Discriminatory Power of Consensus Ratings

Posted by
Credit Benchmark Research
on
November 12, 2025

This report and analysis was produced by Collin Boler of Princeton University in collaboration with Matthew Noll and Ryan Hoffman of Credit Benchmark.

An analysis of Credit Consensus Ratings prior to default.

This analysis evaluates how Credit Benchmark’s Credit Consensus Ratings (CCR) compare to S&P Global Ratings in identifying default risk at the time of S&P’s default declarations. Using the Gini Ratio — a robust statistical measure of a rating system’s ability to discriminate between defaulting and non-defaulting entities — the study assesses CCR’s predictive power. A Gini Ratio approaching 1.0 signifies stronger performance. To ensure valid comparison, the analysis controls for entities jointly covered by both Credit Benchmark and S&P, highlighting CCR’s effectiveness in signaling credit deterioration ahead of default events.

Key Takeaways

Between July 2015 and June 2025, Credit Benchmark’s one-year averaged Gini Ratios were 0.88 compared to S&P’s 0.91, highlighting Credit Benchmark consensus ratings’ strong discriminatory power.
Over the same ten-year period, Credit Benchmark’s averaged three-year Gini Ratio was 0.83, versus S&P’s 0.85; averaged five-year Gini Ratio was 0.81, versus S&P’s 0.82, and averaged seven-year Gini Ratio was 0.77, versus S&P’s 0.80.

Implications

Credit Benchmark’s consensus ratings are highly effective at signaling default risk, consistently rank-ordering the credit risk of entities on par with S&P over the last ten years. With an average one-year Gini ratio of 0.88, consensus ratings offer excellent discriminatory power while covering a universe five times that of the largest rating agencies. In practice, this means decision-makers can rely on Credit Benchmark not just as alternative to traditional rating agencies, but as a scalable, independent lens on default risk – especially valuable for private, unrated, or thinly covered entities, enhancing portfolio surveillance and enabling forward-looking risk management.

Input and Data

For this study, the subset of data examined is confined to entities that were rated by S&P and held a Credit Benchmark CCR as of June month-ends across the last 10-years ending June 2025. The subsets of Credit Benchmark’s and S&P’s ratings coverage are of sufficient sample sizes permit a fair comparison of the performance of Credit Benchmark’s ratings against S&P.

Total Universe

S&P Global Ratings’ coverage universe consisted of 16,139 entities at the time of publication, of which 7,364 were not marked ‘not rated’ (NR)[1].
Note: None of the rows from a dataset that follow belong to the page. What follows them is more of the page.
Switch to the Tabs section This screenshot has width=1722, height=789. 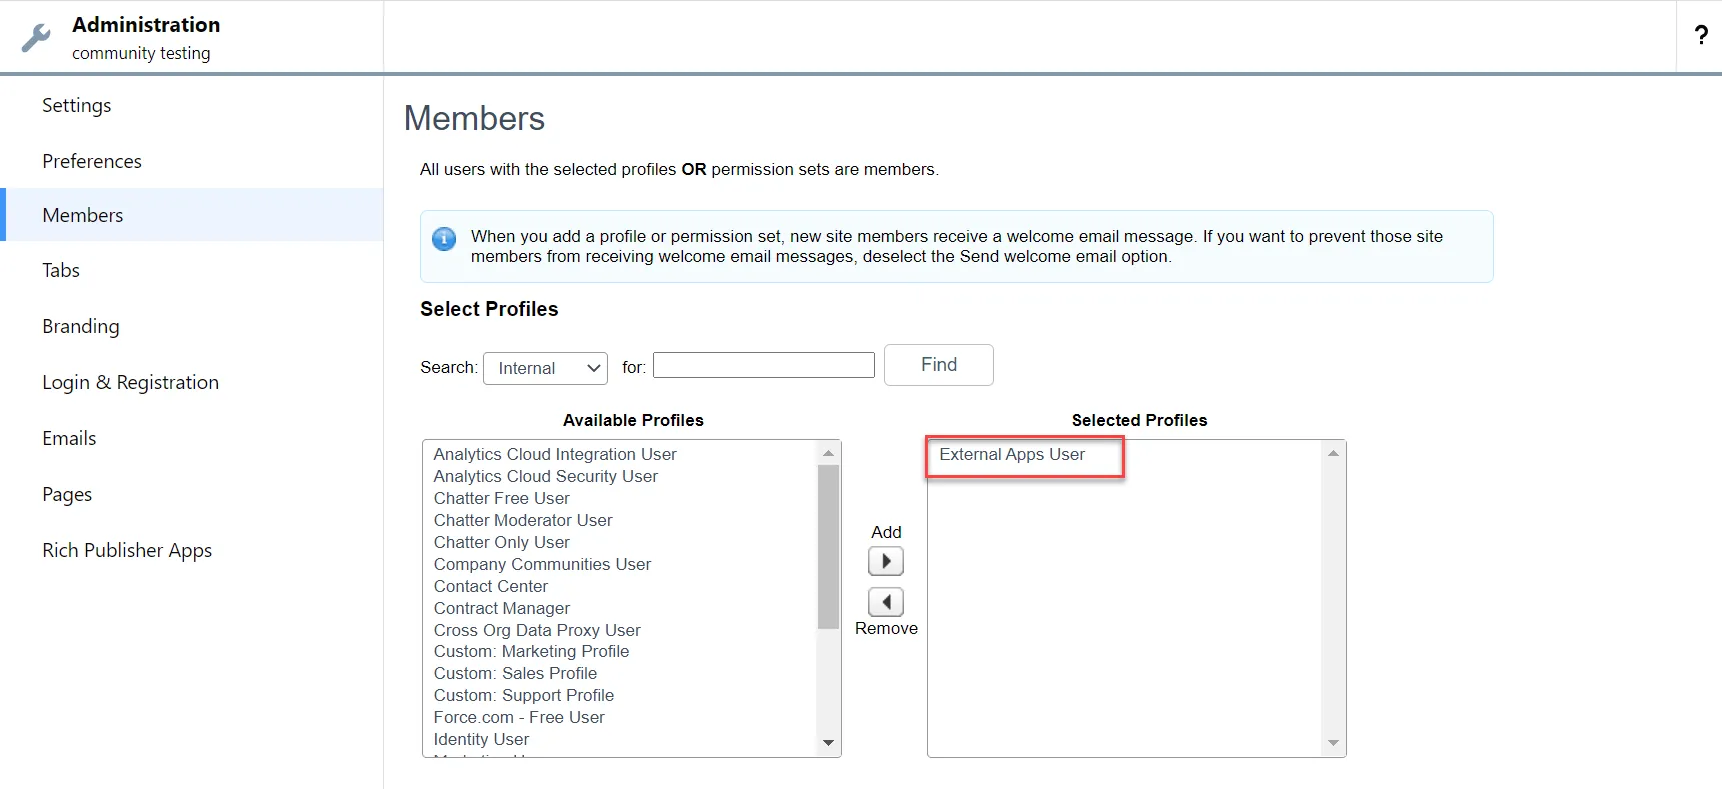pos(60,270)
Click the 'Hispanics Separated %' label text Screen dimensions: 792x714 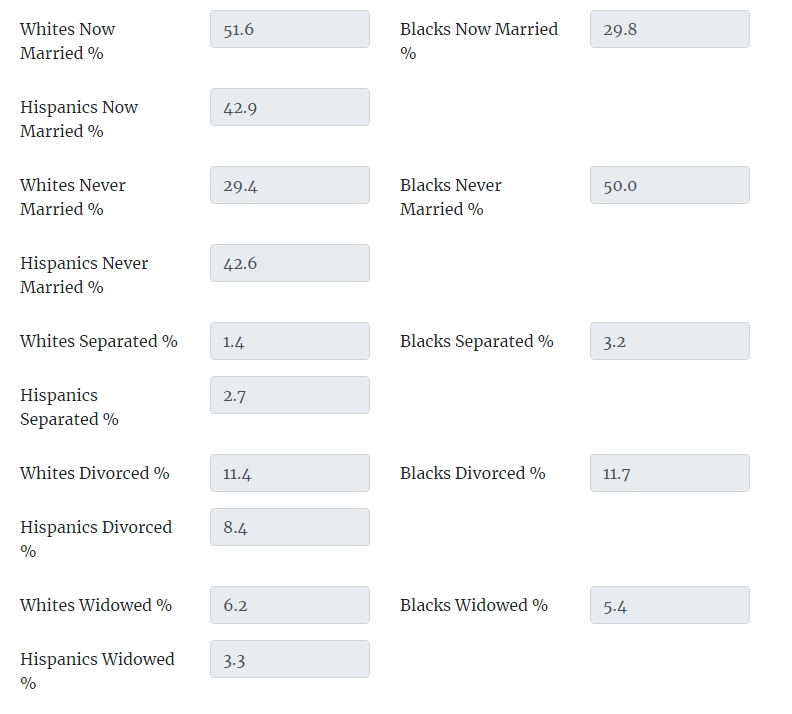pyautogui.click(x=68, y=407)
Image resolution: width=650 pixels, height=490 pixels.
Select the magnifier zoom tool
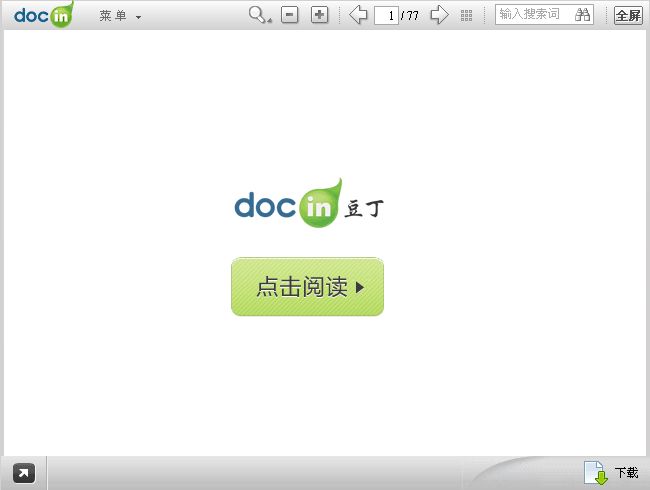pyautogui.click(x=257, y=14)
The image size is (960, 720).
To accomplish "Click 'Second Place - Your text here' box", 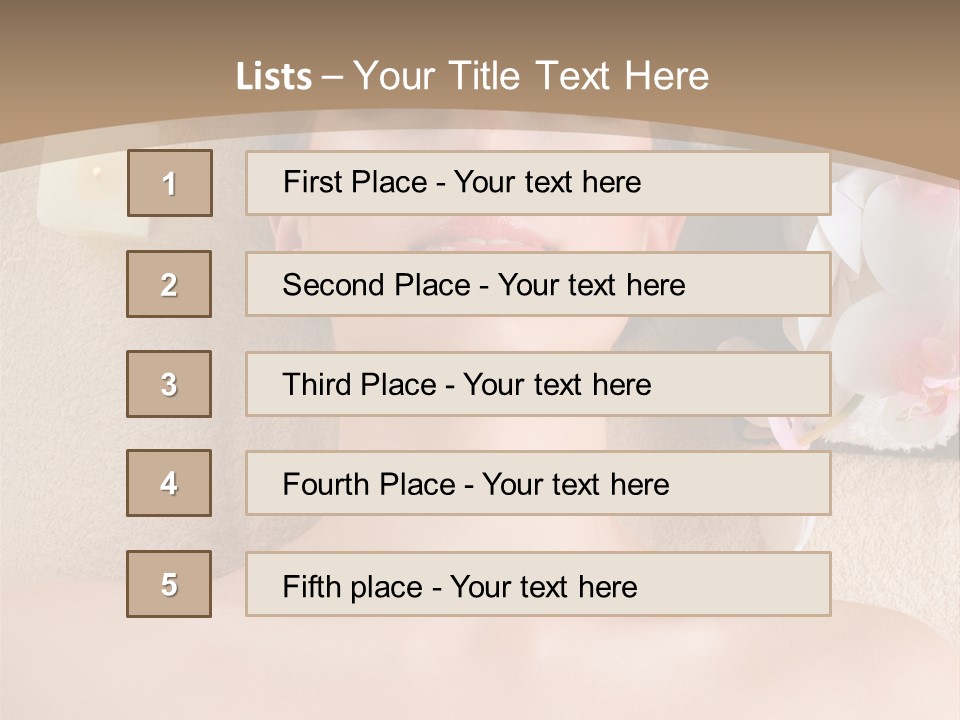I will [538, 284].
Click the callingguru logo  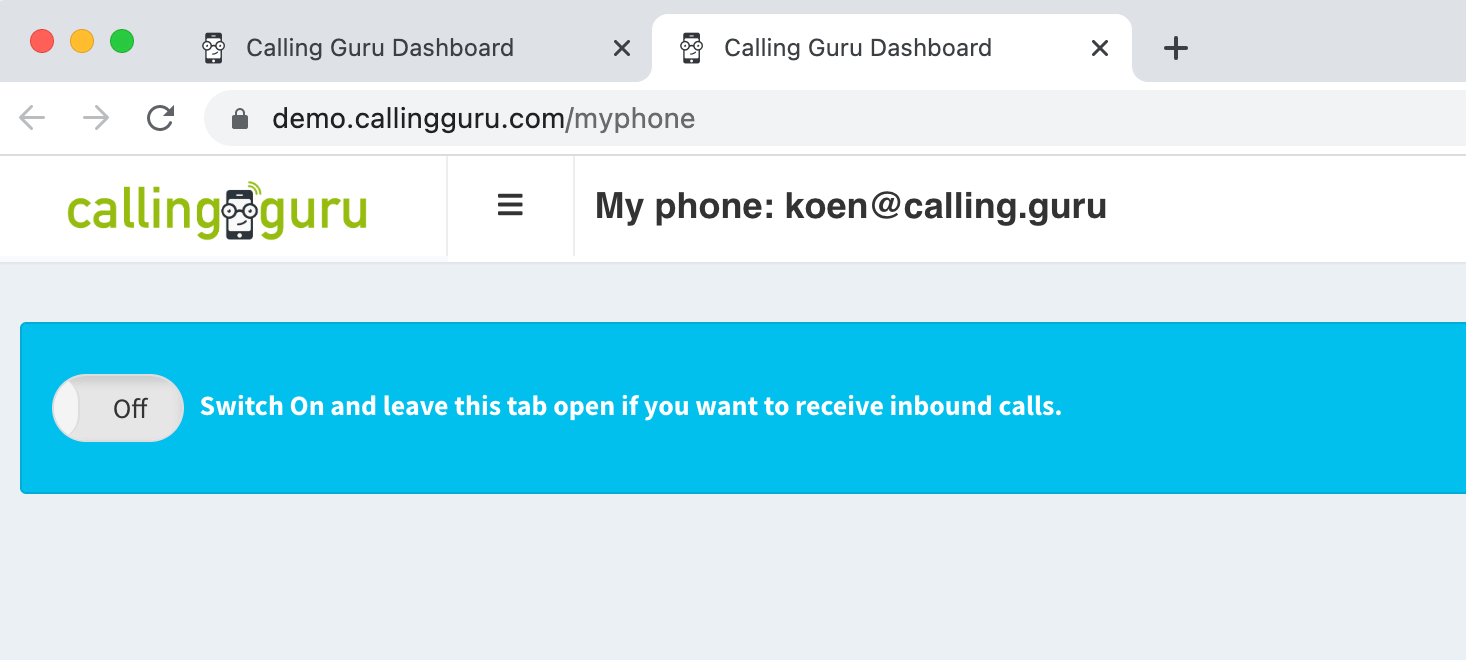click(x=217, y=209)
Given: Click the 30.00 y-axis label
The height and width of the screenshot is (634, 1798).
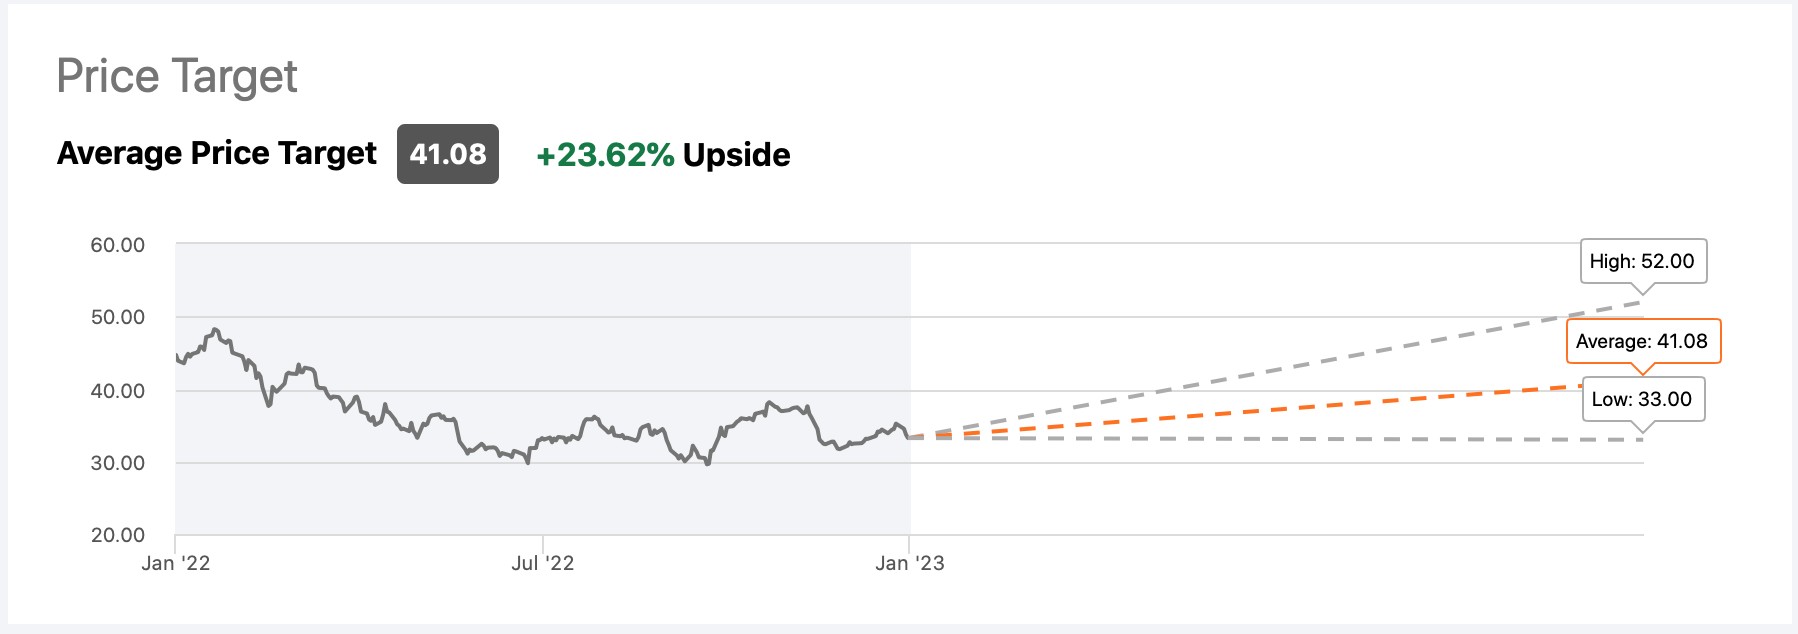Looking at the screenshot, I should pyautogui.click(x=118, y=463).
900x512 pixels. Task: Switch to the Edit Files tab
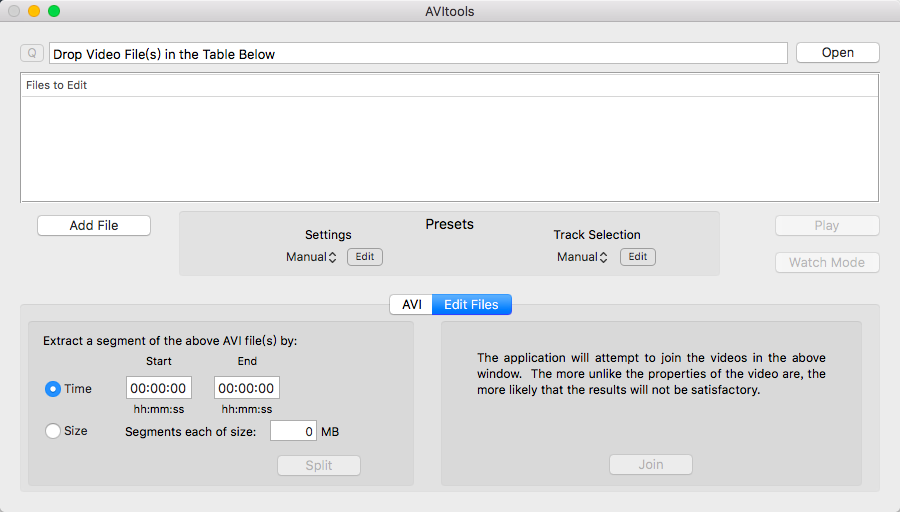click(x=471, y=304)
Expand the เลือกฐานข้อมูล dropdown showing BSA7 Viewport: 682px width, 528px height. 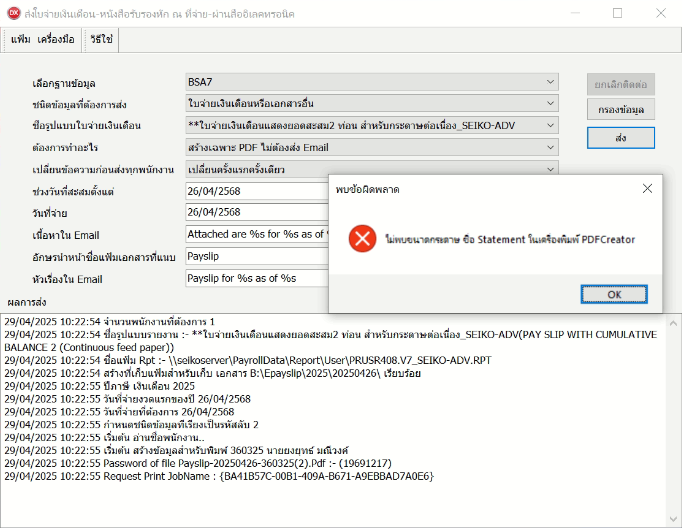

Of the 7,364 actively rated entities, Credit Benchmark’s active CCR coverage overlapped with 4,247 entities (57.7% of S&P). The number of overlapping entities fluctuates from year-to-year. For example, in June 2020, of the 7,658 entities actively rated by S&P, 3,821 entities (49.9%) overlapped with Credit Benchmark Ratings.

The figure below shows the year-over-year evolution of S&P ratings and the counts of Credit Benchmark rated entities within the S&P rated groups.

S&P Total Rated Entities and CB's Overlapping Coverage

Defaulted Universe

Between the subsets covered by both Credit Benchmark and S&P, 278 instances of S&P recorded defaults occurred over the ten-year horizon, with 233 separate unique entities defaulting. The figure below shows the counts of S&P defaults with mutual coverage between Credit Benchmark and S&P, over 12-month periods from July to June from 2015 to 2025.

Defaults Occurring in 12-month Periods Ending June 30

The figure below visually illustrates a snapshot of the relative sizes of the overall rated universes of Credit Benchmark and S&P Ratings, while also showing the relative size of the area of overlapping coverage. While both S&P and Credit Benchmark will recognize many more defaults than used for this study, the default events used for this paper’s Gini Ratio analysis fall within the mutual coverage area (i.e. area of overlapping circles).

Relative Coverage Universe and Coverage Overlap

Processing Components

This study uses a static pool approach to shape the monthly ratings data (containing both Credit Benchmark and S&P ratings) into a series of annual static pools. The pools only contain entities who had a valid, non-defaulted rating from both S&P and Credit Benchmark at the start of the pool date, which in this study is June month-end of each year. Each entity’s binary outcome within the horizon length[2] — either healthy or default — is attributed to that entity in the static pool cohort.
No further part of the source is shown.